# ultimate uniform discussion..



## jordanfstop (Oct 19, 2007)

just for fun

it's very interesting to me to see all of the different department's uniforms around the country, and world... here at my corps during the fall/winter/early spring and corps functions we have white full button down shirts (short or long sleeve) with corps patch on left side and NYS EMT patch on right. we have badges with citation bars. we can also have different collar bars saying "EMT" "EMS" etc if we want.. the line officers have gold badges and gold collar bars. for pants most members wear dark blue seven-pocket pants. you can wear straight legged if you choose to do so. right now they're trying to switch us over to those blauers shirts with only three buttons. they're going to be white with usual patches/badges. they're also thinking of doing dark blue which looks like other agencies around here; or white for all and light blue for line officers. during the summer we have dark blue polos with our "logo" (star of life with our name around the star.) they also have "SPRING HILL EMS" on the back in reflective lettering, which actually looks really cool. i personally think we should just have the white shirts all year round and do the polos during more casual events (parade bike patrol or something.)
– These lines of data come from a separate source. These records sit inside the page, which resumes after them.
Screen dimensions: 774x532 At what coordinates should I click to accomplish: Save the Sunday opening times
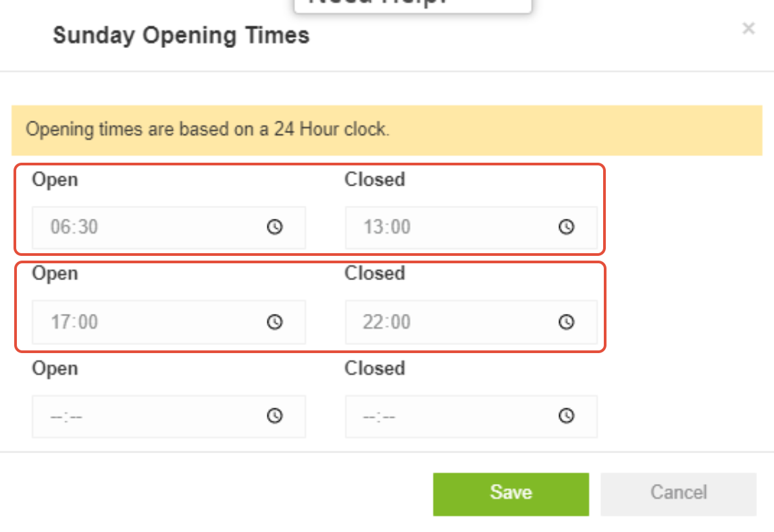511,493
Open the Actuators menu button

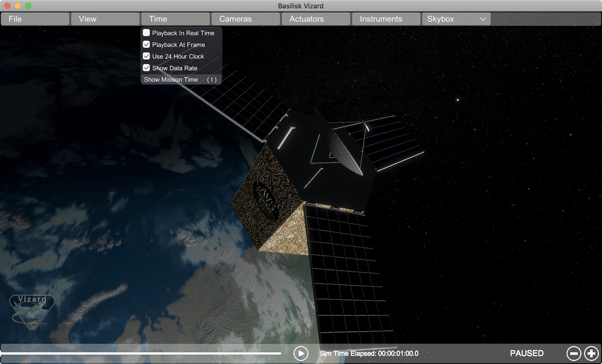[x=316, y=19]
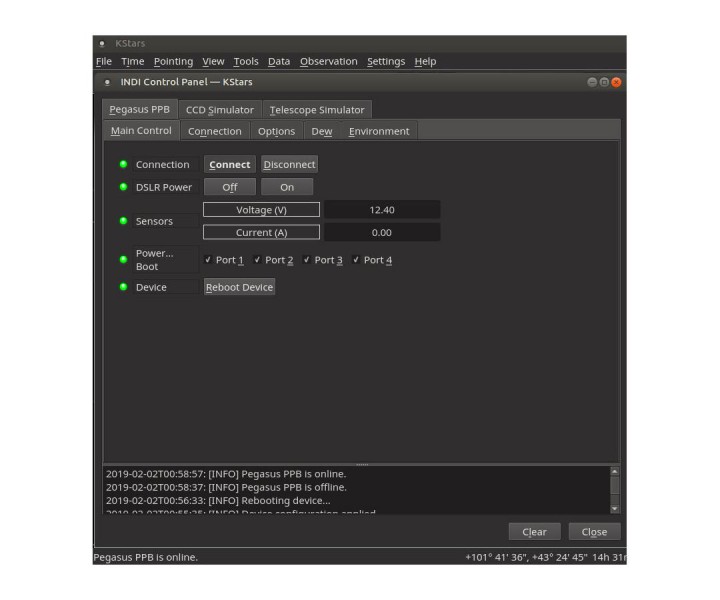Click the Sensors status LED indicator
The height and width of the screenshot is (600, 720).
point(123,221)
during weeknights we're allowed to wear whatever shirts you want, including our various t-shirts. midnight-5a they don't really care either way, but if you have some jacket or something with a corps name on it, they prefer it. 

we also have green job shirts which we can wear at night or when the temp is below forty. we also have a few different green jackets that look nearly the same, a vest, baseball cap, and dark blue winter jacket with huge star of life on the back & our logo. 

during backups it's whatever you have, just no shorts and sandals..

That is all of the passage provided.